▶ **INSTRUCTIONS FOR THE TASK**:
Output, exactly and in full, only the lines from the one containing "Screen dimensions: 391x189" to the last line of the data. Pictures should not appear.
※
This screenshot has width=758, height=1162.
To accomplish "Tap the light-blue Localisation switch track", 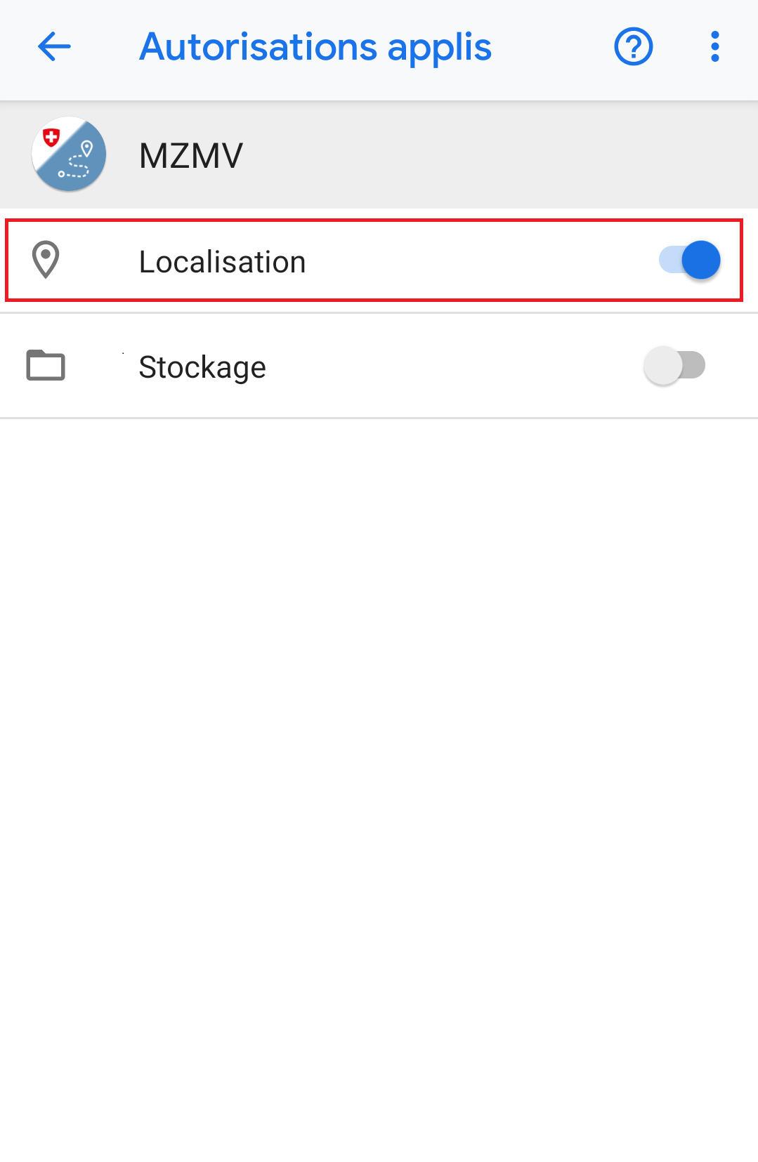I will point(669,260).
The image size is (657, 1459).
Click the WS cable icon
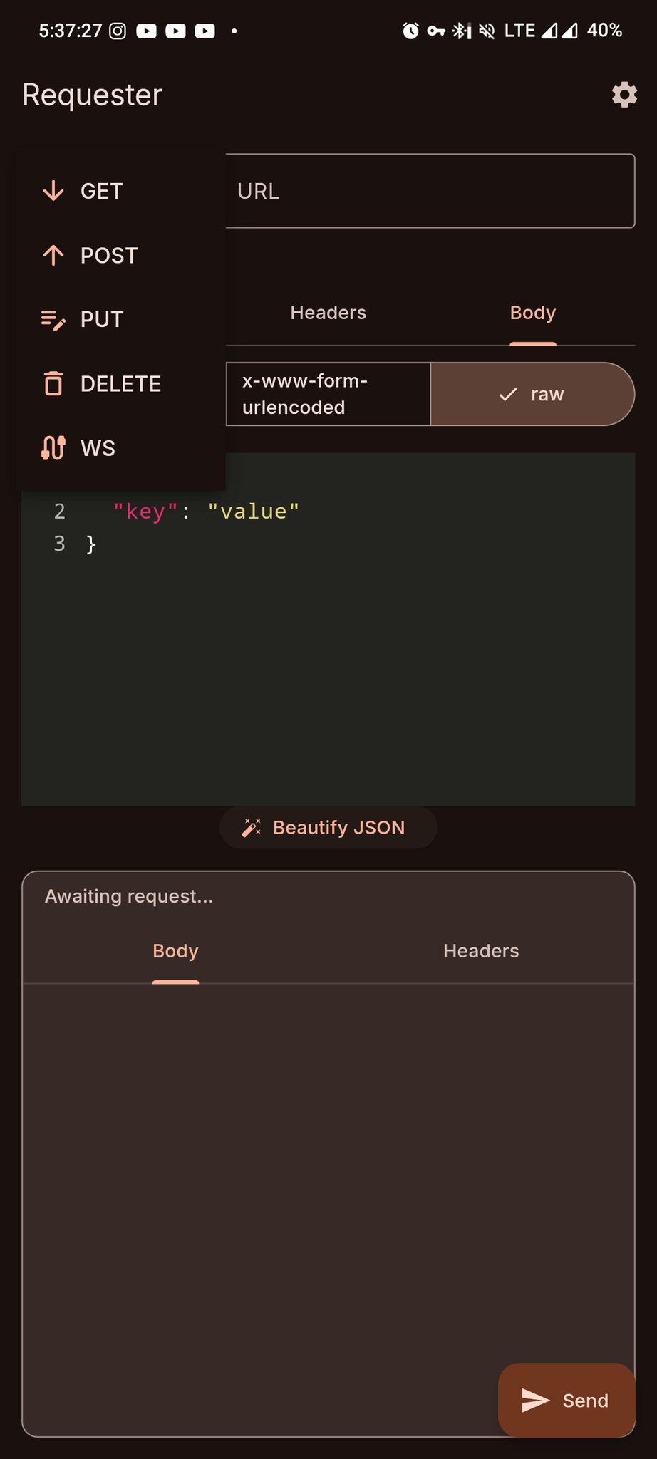point(53,448)
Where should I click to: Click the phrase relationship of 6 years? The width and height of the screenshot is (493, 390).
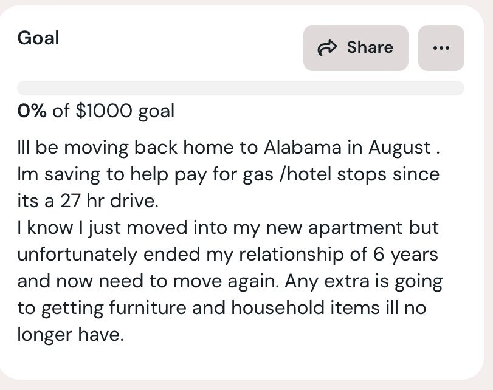coord(339,255)
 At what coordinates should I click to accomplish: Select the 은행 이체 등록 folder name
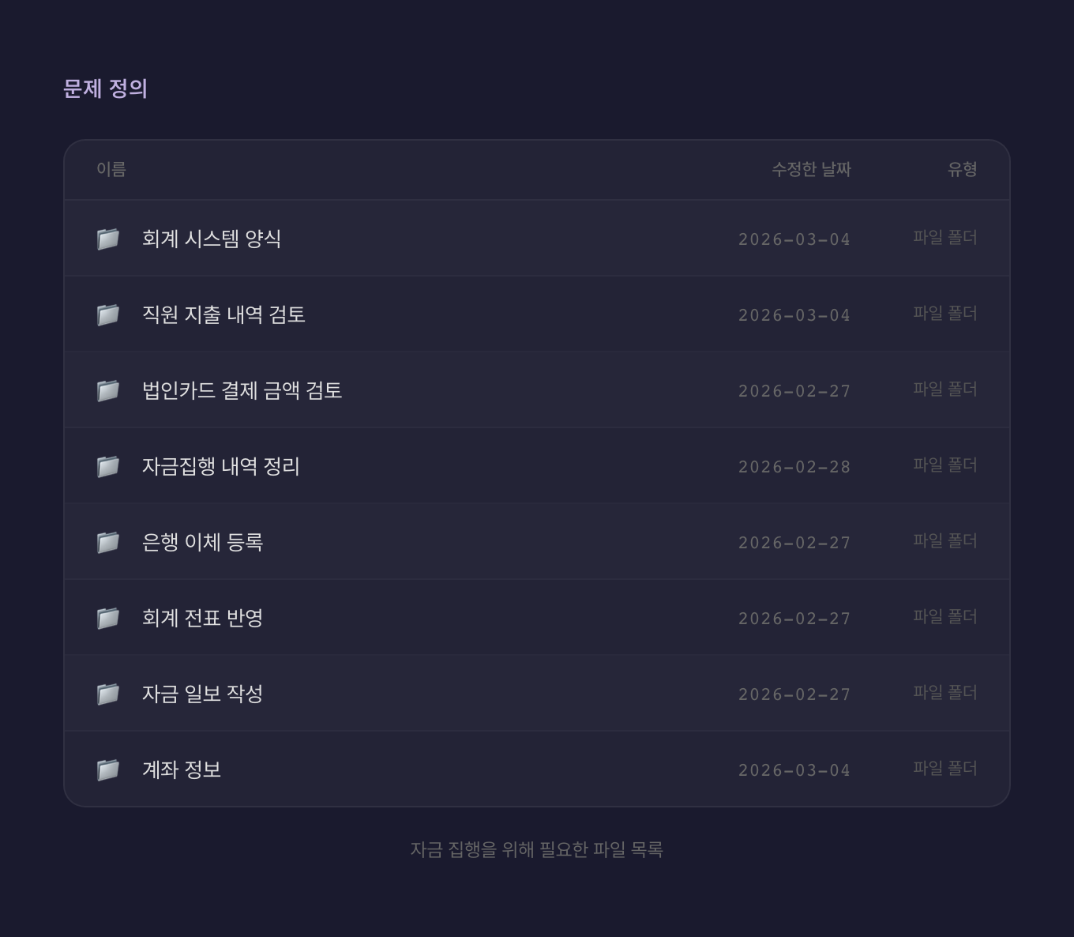pos(202,542)
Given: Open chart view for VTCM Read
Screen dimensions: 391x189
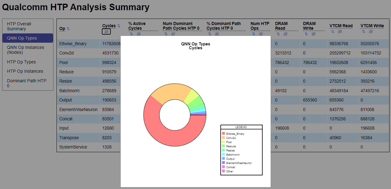Looking at the screenshot, I should coord(339,32).
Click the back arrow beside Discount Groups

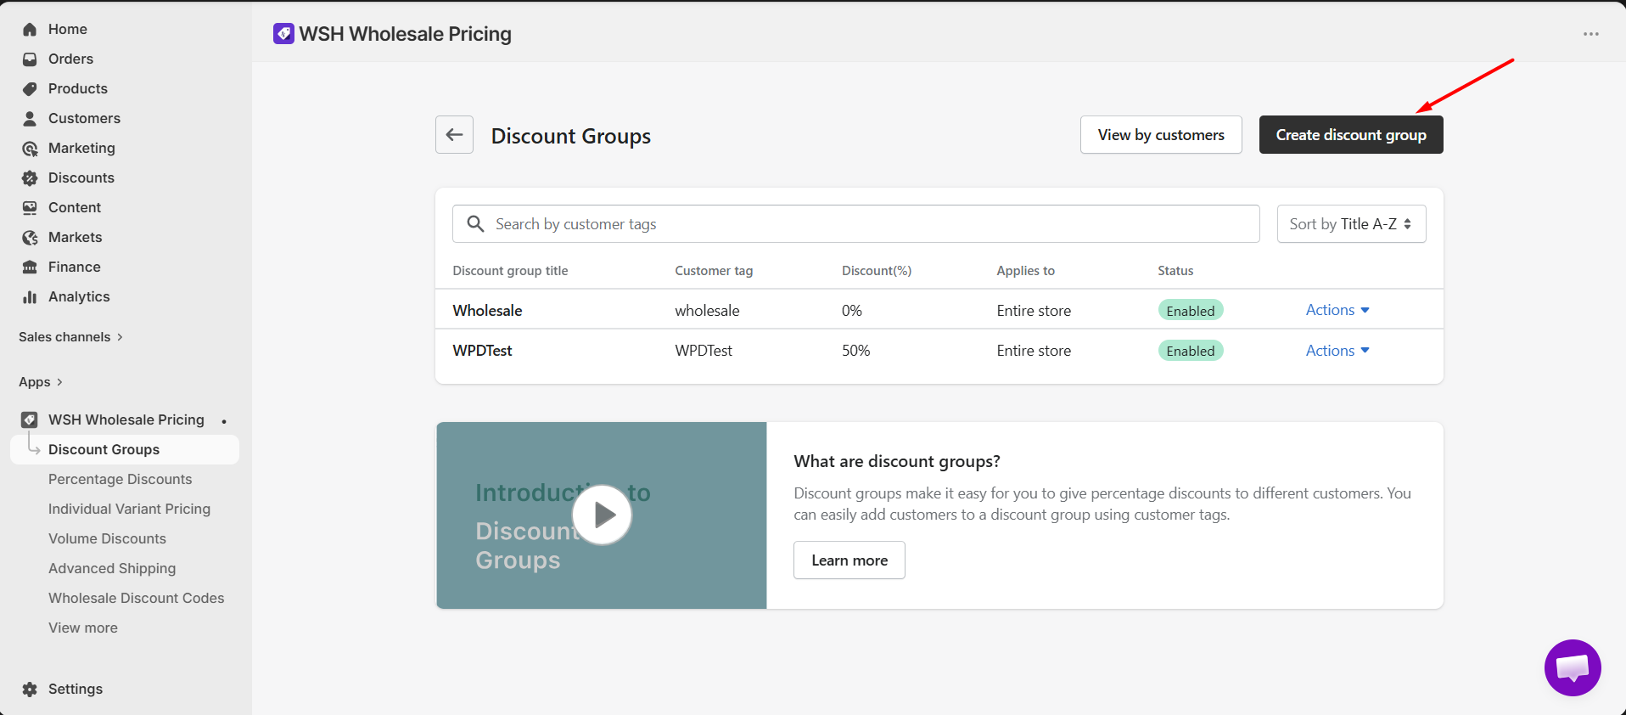tap(454, 135)

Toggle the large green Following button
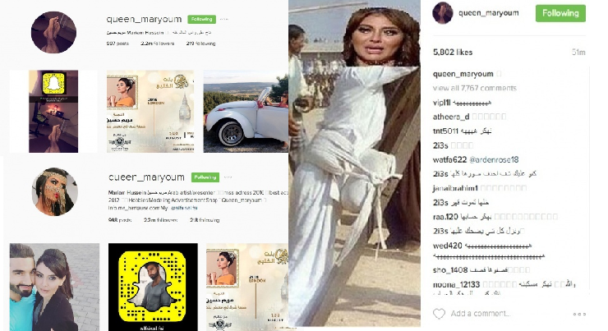(x=560, y=13)
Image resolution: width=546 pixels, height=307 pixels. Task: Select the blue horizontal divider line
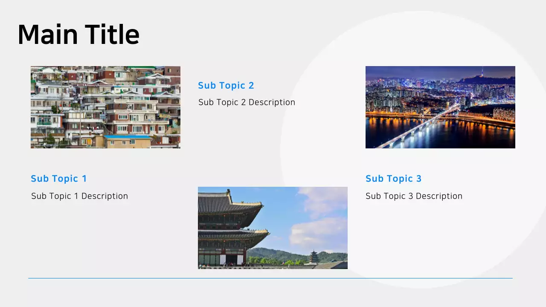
※
▶ **ANSWER FOR THE TASK**:
Screen dimensions: 391x189
Looking at the screenshot, I should coord(339,32).
Click the back arrow beside Discount Groups

tap(454, 135)

Toggle the large green Following button
(x=560, y=13)
Image resolution: width=546 pixels, height=307 pixels. Task: Select the blue horizontal divider line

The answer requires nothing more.